Date of Award
Summer 2018
Document Type
Thesis
Degree Name
Master of Science (MS)
Department
Biomedical Engineering
First Advisor
Harris, Gerald
Second Advisor
Rammer, Jacob
Third Advisor
Kruger, Karen
Abstract
The purpose of this study was to validate a 3D musculoskeletal model in OpenSim and assess OpenSim’s ability to determine muscle-length variation during ambulation. An 18 camera motion capture system was used to analyze 20 healthy individuals between the ages of 18 and 35. Following data collection, the data was processed through OpenSim and Visual3D. The kinematic output processed through the OpenSim model was then compared to the kinematic output of the validated Visual3D model to validate the OpenSim model. Muscle fiber length data obtained from the same experimental data was compared to control data to assess OpenSim’s muscle analysis functions. Spatiotemporal parameters including walking speed, left and right cadence, and stride length were also compared between the processed output from OpenSim and Visual3D. The mean maximum, minimum, and range of kinematics and muscle length data were calculated from the experimental and control data for comparison. Paired t test statistical analysis was performed in comparing the right and left limb kinematics between OpenSim and Visual3D. One sample t test statistical analysis was performed in comparing the muscle-length output from the experimental and control data. Both statistical tests were conducted at a 95% confidence interval. The paired t test statistical analysis concluded varying results of significant similarities and differences at each joint during stance and swing phase between both sets of data.

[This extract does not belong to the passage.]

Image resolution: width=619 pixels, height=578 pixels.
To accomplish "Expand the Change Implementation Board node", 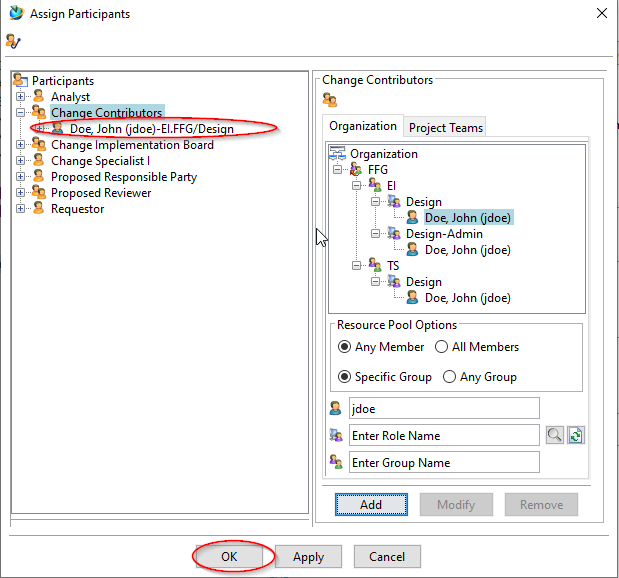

The one sample t test also resulted in varying results of significant similarities and differences for muscles in stance and swing phase between both sets of data. OpenSim has variability in calculating inverse kinematics. Differences in the software compared to Visual3D support this claim. OpenSim’s ability to calculate muscle-length changes sets it apart from Visual3D. The difference in anatomical modeling in OpenSim and Visual3D attributes to their difference in kinematic output. OpenSim’s multitude of functions allows it to analyze different biomechanical aspects of human motion analysis. OpenSim’s ability to determine inverse kinematics and muscle-length variation during gait can ultimately help physicians, biomedical engineers and clinicians to further assess motion analysis and properly prescribe restorative surgeries and therapies.